Psalms 130:5 KJV “I wait for the LORD, my soul doth wait, and in his word do I hope.”
In Christ alone is my hope. In Him is my trust. Therefore, will I wait. His promises are true. I believe that He will do what He said He would do. I don’t have to know when, I don’t have to know how, I wait. I wait with hope. I wait with expectancy. I wait while believing. I wait while trusting. I wait.
Romans 8:28 KJV “And we know that all things work together for good to them that love God, to them who are the called according to his purpose.”
Sometimes in life, it feels as though everything is coming at you a hundred miles per hour, and not in a good way! Still, I rest in His promises, knowing that all things – the good, the bad, the beautiful, the ugly, and the in between things, are working together for my good. I cannot see it right now, but I know it! I trust His word is true and believe Him.
Proverbs 22:6 KJV “Train up a child in the way he should go: and when he is old, he will not depart from it.”
I consider this a scripture with promise. A scripture to which I am a living testimony. I was one of the “lucky ones,” who was raised from birth to know God. But, somewhere in there I got to know God for myself. I also came to love God and have my own relationship with Him. This foundation has kept me, wherever life has found me. Whether I was in the midst of despair, in the heights of Christ, or the valley of decision, being raised with the truth, hiding it in my heart has never departed from me. I look back over my life – no matter how far I drifted, the promise never left me.
I cling to this promise as I raise my own three. Sure, they have to know Christ for themselves. They have to love Him, for themselves. Still, I can lead them along the paths of truth. I can provide them every opportunity to know the truth. I can live a life that exemplifies the love of Christ. Then, when they are older, when they can make their own decisions, they won’t depart, it won’t depart from them. They will know, without the shadow of a doubt, wherever life takes them, there is a God who loves them unconditionally. There is a God who died for their sins, that they might experience a life full of forgiveness and liberty. That they might know love and truth.
Jeremiah 29:11 KJV “For I know the thoughts that I think toward you, saith the Lord, thoughts of peace, and not of evil, to give you an expected end.”

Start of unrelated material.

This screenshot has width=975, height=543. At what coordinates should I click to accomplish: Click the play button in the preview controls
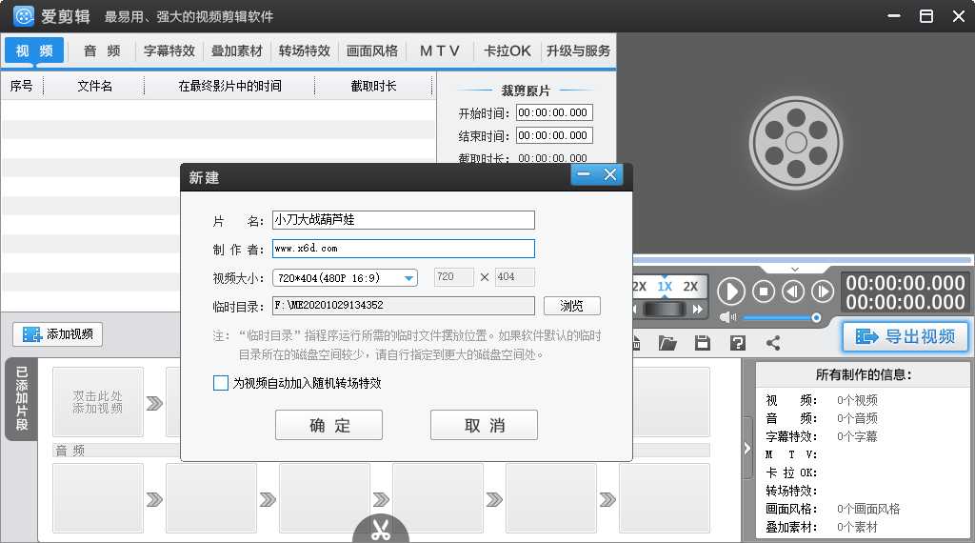731,292
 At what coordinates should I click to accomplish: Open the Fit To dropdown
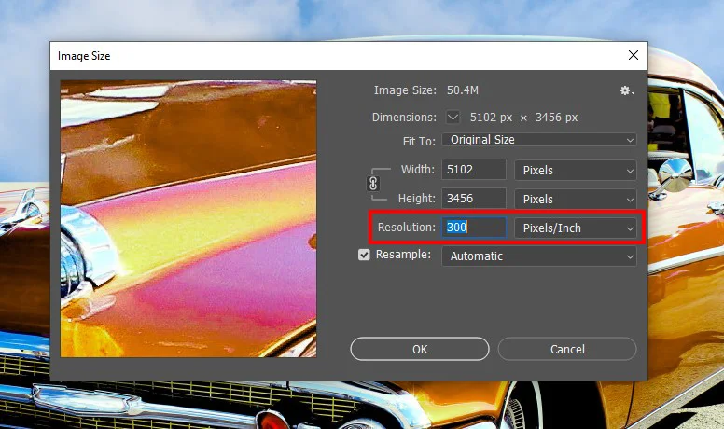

What a comfort to know that His thought towards us are for peace, and not of evil, to give (us) an expected end! I was driving to meet my godmother for lunch today and I plugged the diner into the gps. GoogleMaps is usually pretty good about taking me a decent route to get to my destination. Today, it took me the longest route that made absolutely no sense! On top of that, I was 5 minutes late! (Which is better than the 8 minutes late that it originally predicted.) I get about 10 minutes away, annoyed I say, “Why did you bring me this way?” (To the gps? No one in particular?) I heard a still small voice: I know the thoughts I have towards you. Thoughts of peace and not evil to bring you to an expected end.
What I realized is, just as I blindly trusted and followed my gps (although I knew an alternate route to the diner) we ought to trust and follow God without question, wherever He leads and guides us. We must trust His process, we must trust His timing. It doesn’t matter when we arrive – we will arrive at the appointed time and that time will be the right time. There may be dips, detours, construction along our path, but His route is tried and true. There is a reason we are on that particular route. It may not be revealed to you at the moment, or ever! But, God knows. Trust His plan. Trust His promises. If He promised that, it will be so.
Mark 11:24 KJV “Therefore I say unto you, What things soever ye desire, when ye pray, believe that ye receive them, and ye shall have them.”
Ask, seek, knock… A Father who longs to give His children the desires of their heart – as long as it it for their good. And we have only to believe? Wow! I was speaking with my sister the other day about children, and their faith. Children come to parents and God, making their petitions known, with faith that it will come to pass. This is why we are to come to Christ, our Father, as little children. Faith. Then, we won’t bargain with God or have a backup plan, in case He doesn’t answer our prayers, and we won’t take matters into our own hands because we are tired of waiting, or we think He isn’t going to answer our prayers.
In prayer two days ago, I received a clear: Be Still, in my spirit. I do not quite know what this is regarding. So, with everything, I am taking a pause as I pray for clarity and direction. I will wait on His promises. I will go where He leads even if it doesn’t make sense according to my internal gps, because the thoughts He has towards me are of peace and not of evil, to bring me to an expected end. And at the end of the day, I’m just a girl, waiting on the promises of her Daddy.